> **OBJECTIVE**: Please rewrite the stretch from the line containing "Click the list view icon beside iTunes Store" through the line containing "click(457, 31)", switching "list view icon" to "list view button" and leaving everything else as it is.

> **RECORDS SHOWN**:
= = = = =

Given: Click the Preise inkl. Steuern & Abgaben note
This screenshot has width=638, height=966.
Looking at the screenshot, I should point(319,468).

= = = = =

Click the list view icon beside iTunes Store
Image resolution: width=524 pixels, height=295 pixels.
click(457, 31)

= = = = =

> **SOLUTION FOR THIS EXERCISE**:
Click the list view button beside iTunes Store
Image resolution: width=524 pixels, height=295 pixels.
click(457, 31)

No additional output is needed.